First unveiled in 1912, the panorama of the Battle of Waterloo, on an immense 110 m. long by 12 m. high circular painting portraying scenes from the battle fought on 18 June 1815. A central platform places the visitor in the very thick of a reconstructed clash between life-size infantrymen and cavalry brought vividly to life by the skilled use of perspective by the artist, Louis Dumoulin, and immensely realistic foregrounds. Quadraphonic sound effects make this unique panorama even more lifelike and impressive. [Belgian Tourist Office website]
In the essays that comprise the first section of Undiscover’d Country called Departures, the three essayists explore the strategies that Sebald used to go against the grain of traditional tourism in search of a more authentic experience. In these authors’ eyes, Sebald is pilgrim, a wanderer at the periphery, and a willfully inattentive traveler.

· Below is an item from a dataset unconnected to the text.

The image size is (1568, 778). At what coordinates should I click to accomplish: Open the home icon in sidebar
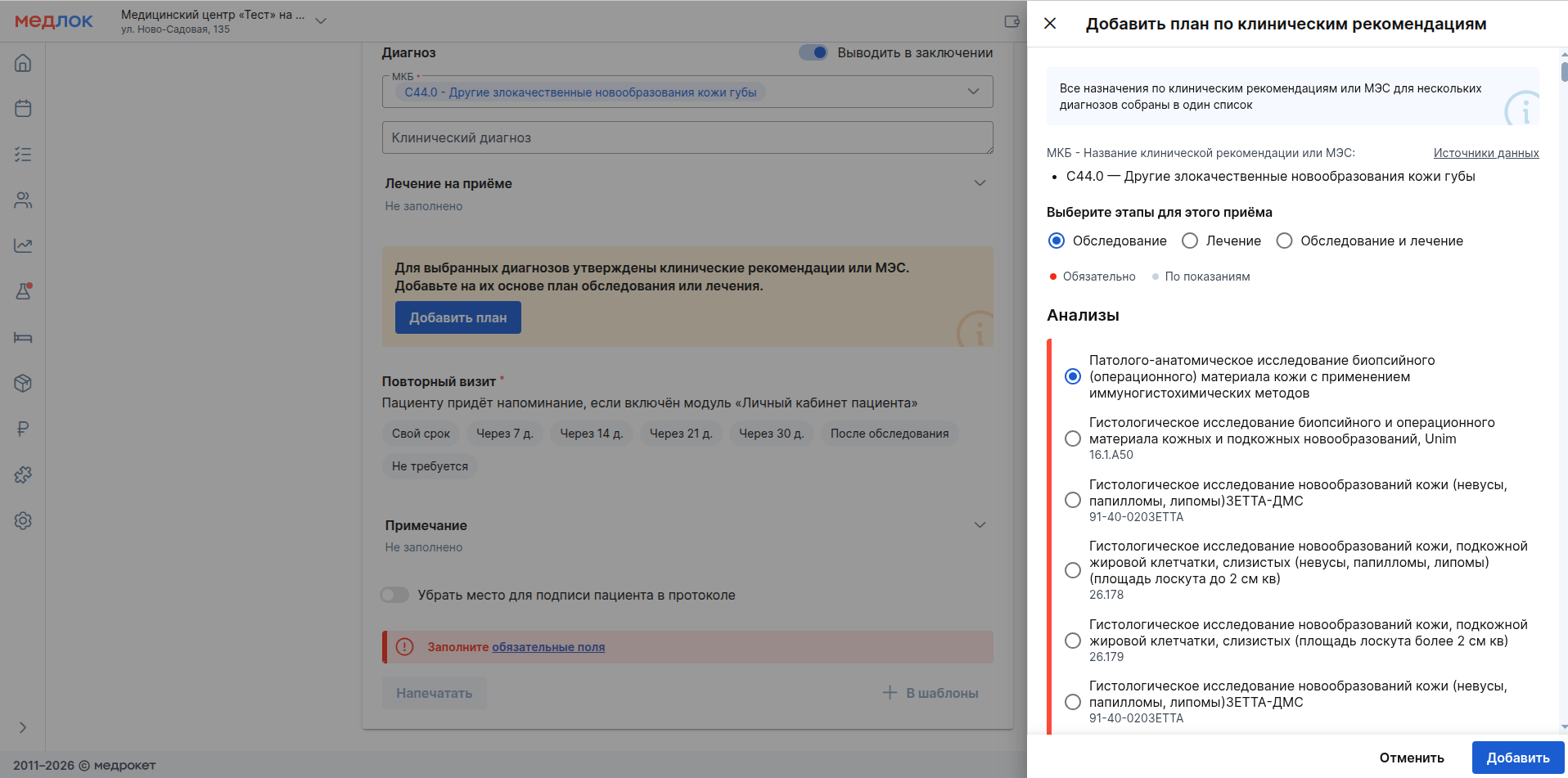[23, 63]
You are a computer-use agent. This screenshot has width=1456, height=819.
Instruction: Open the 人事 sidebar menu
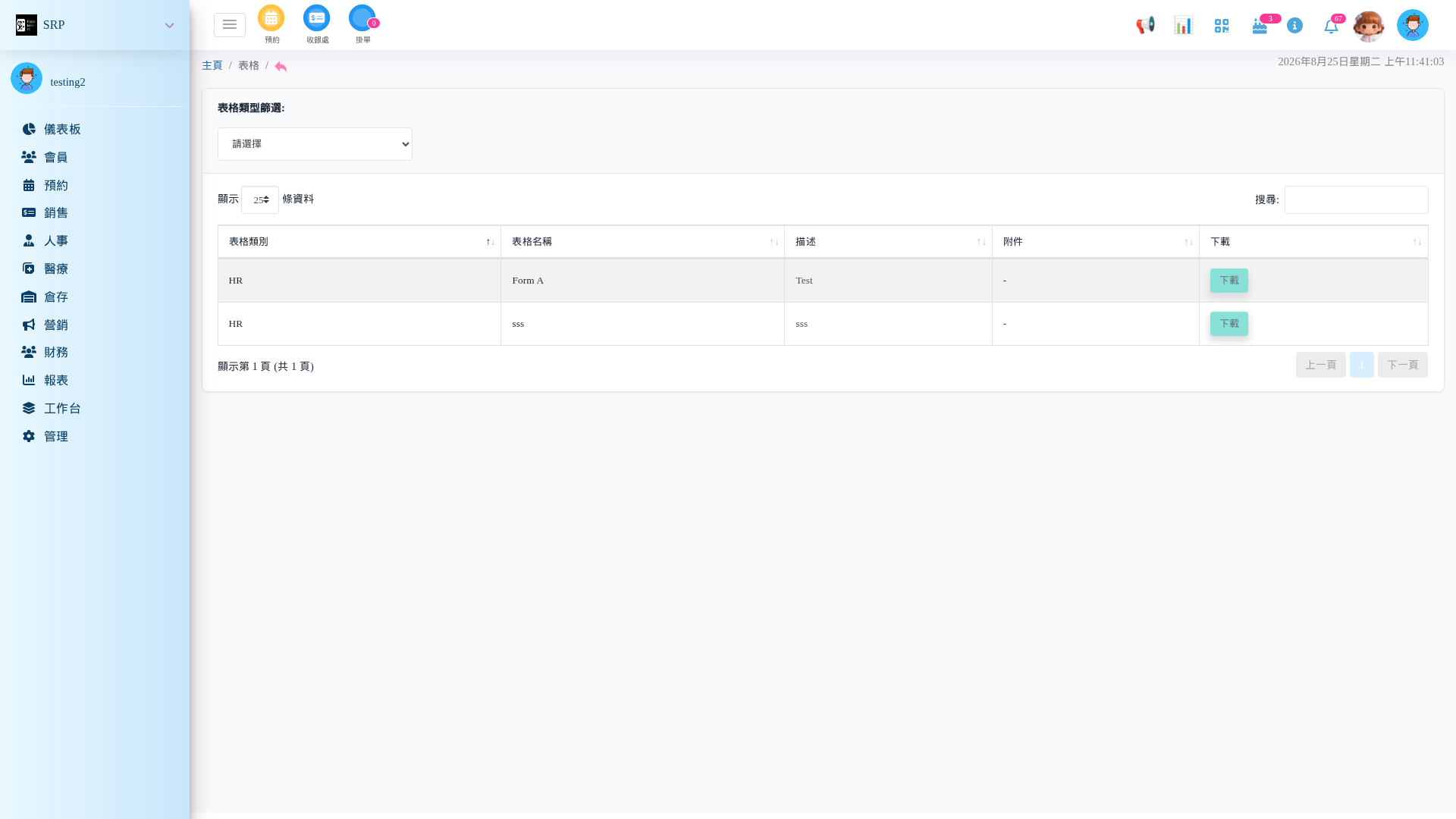tap(56, 240)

Christian Moser’s Peripatetic Liminality: Sebald and the Tradition of the Literary Walk differentiates between tourism and a pilgrimage.
Whereas the pilgrim seriously contemplates the objects of adoration, the monuments and relics of the history of suffering and salvation, in order to tap a mine of spiritual meaning, the tourist is given to the fugitive consumption of commercialized sights and souvenirs – superficial signifiers that refer to nothing substantial beyond their own semiotic status as touristic ‘markers.’
To Moser, the wanderer-narrator in The Rings of Saturn “searches for the traces of a silent catastrophe that constitutes the obverse of modernity and its history of progress.” Moser gradually leads up to the insight that Sebald rejected the totalizing view of history, the aerial view, if you will. He points to the moment when the narrator is standing in the Waterloo Panorama, which tries to convey to tourists the totality of the famous battlefield where Napoleon lost. At that point Sebald writes:
This, then, I thought as I looked round me, is the representation of history. It requires the falsification of perspective. We as survivors, see everything from above, see everything at once, and still we do not know how it was.
Sebald’s solution, then, is to seek “a view from a standpoint on the margin” – the liminal perspective as opposed to the aerial one. Moser also argues that Sebald should not be viewed as someone “trying to become one with nature.” Instead, “in the liminal zone, Sebald’s walking subject is confronted with his own divided nature.” Here, Sebald finds only guilt and he “experiences his self as hopelessly split.”
J.J. Long continues Moser’s theme in his essay W.G. Sebald: The Anti-Tourist by distinguishing between a traveler and a tourist. “While the traveler is the intrepid collector of the unique and authentic experiences, the tourist is nothing but the pampered unit of a leisure industry.” Long delves into the various strategies by which Sebald sought out more authentic experiences, and one of his points is that Sebald could not always successfully escape the trappings of modern tourism. Sebald turns to photography as “anti-tourist performances that compensate…for the failure of anti-tourism in actuality.”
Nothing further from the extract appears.